Discovering care delivery innovations to solve the nation's health-care affordability crisis

Rising health care costs threaten our economy and societal harmony. Inefficiently delivered health care is estimated to comprise at least 20 percent of U.S. health spending. The upward spending trajectory jeopardizes federal creditworthiness and chokes off investment in our children’s education and basic research. It also slowly strangles job and wage growth and weakens the global competitiveness of U.S. employers.

Aside from its cost – it is by far the most expensive in the world – the U.S. health system does not deliver distinguished overall results.

Life expectancy at birth in the United States is 78 years, placing it last compared to Western Europe, Canada, and Australia. Comparisons with other wealthy countries of the quality of U.S. health care reveals islands of excellence but no distinction overall. Patients receive treatment that is consistent with clinical guidelines grounded in scientific evidence in only 55 percent of cases.

The U.S. health system could move from a global laggard to a global leader in health gain per dollar invested.

The Stanford Clinical Excellence Research Center (CERC) was established in 2011 expressly for this purpose. Led by Arnold Milstein, MD, MPH, the center’s director and a professor of medicine with deep experience in large-scale clinical value improvement, CERC brings together the brightest minds in medicine, engineering, and management science to re-engineer facets of care that consume the greatest share of U.S. health spending.

Stanford is the first major research university to invest in the science of producing better patient-defined health outcomes with less money. As a leader in transforming electrical engineering research into high value information and communications technologies, the university can now play a catalytic role in the science of efficient health care delivery.

Arnold Milstein, MD, MPH, founded CERC after two decades of improving health-care value in the private sector and advising the White House and Congress. He is now training America's next generation of health-care innovators to replace the wasteful and dangerous inefficiencies that ail the U.S. health-care system.

- **Things to do**
1. Copy the health-care affordability passage word for word from "The U.S. health system could" to "share of U.S. health spending.".
2. Answer these questions from the health-care affordability passage:
(a) In what year was the Stanford Clinical Excellence Research Center established?
(b) What is life expectancy at birth in the United States?
(c) In what percentage of cases do patients receive treatment consistent with evidence-based clinical guidelines?
Rely solely on the health-care affordability passage above.

- **Information**
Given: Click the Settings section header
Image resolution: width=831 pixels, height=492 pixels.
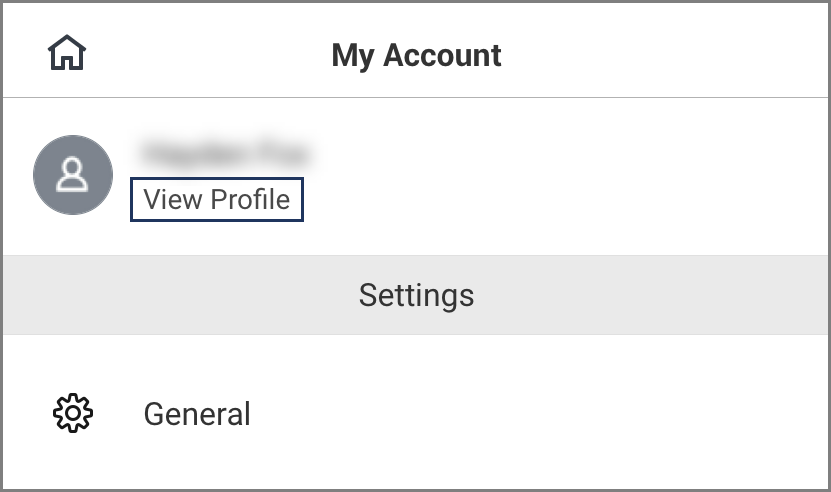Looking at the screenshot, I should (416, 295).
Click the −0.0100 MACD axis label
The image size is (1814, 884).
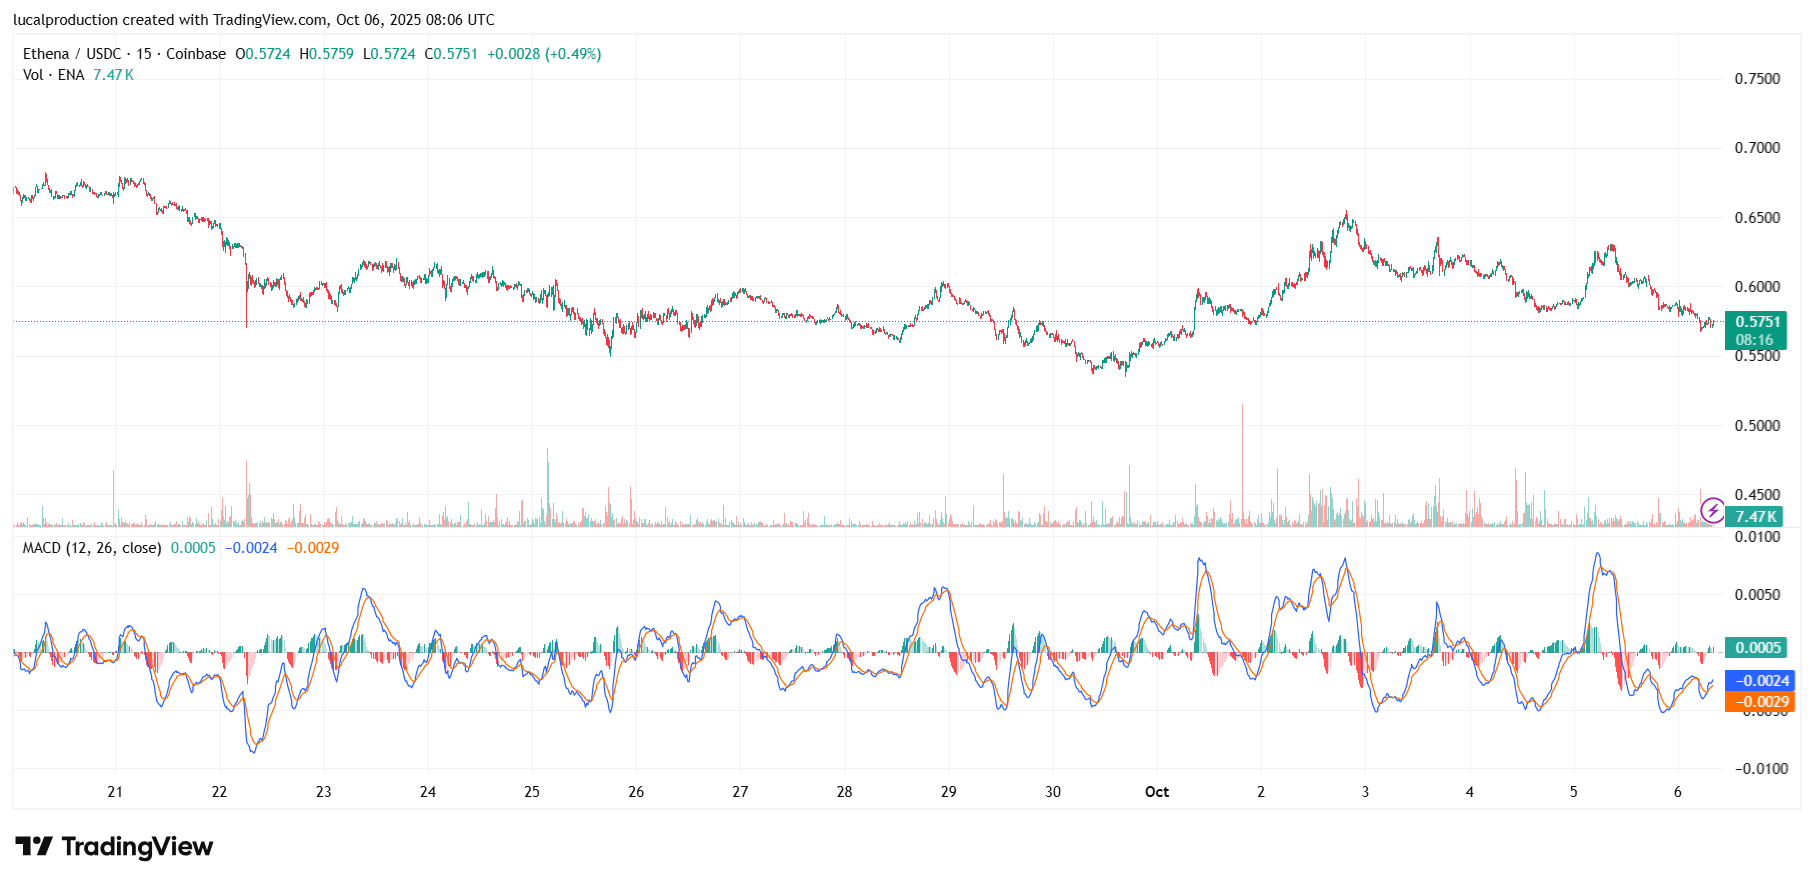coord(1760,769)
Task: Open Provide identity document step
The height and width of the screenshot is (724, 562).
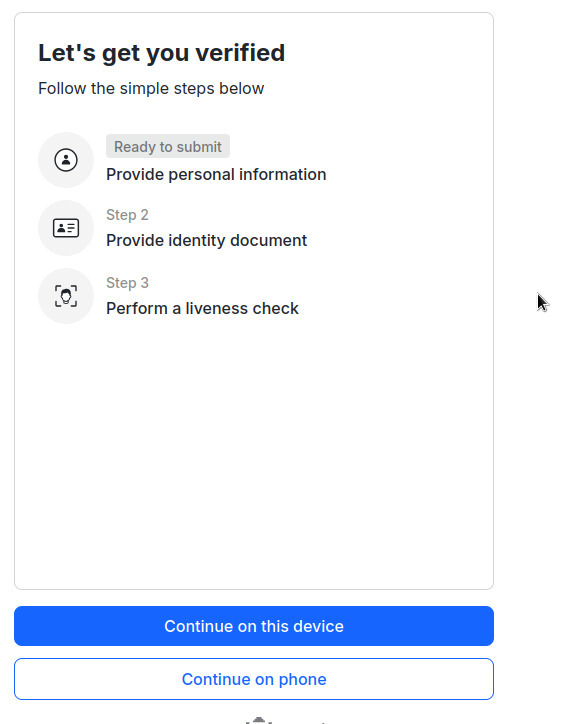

- **Responses by task**
1.
The U.S. health system could move from a global laggard to a global leader in health gain per dollar invested.

The Stanford Clinical Excellence Research Center (CERC) was established in 2011 expressly for this purpose. Led by Arnold Milstein, MD, MPH, the center’s director and a professor of medicine with deep experience in large-scale clinical value improvement, CERC brings together the brightest minds in medicine, engineering, and management science to re-engineer facets of care that consume the greatest share of U.S. health spending.

2.
(a) 2011
(b) 78 years
(c) 55 percent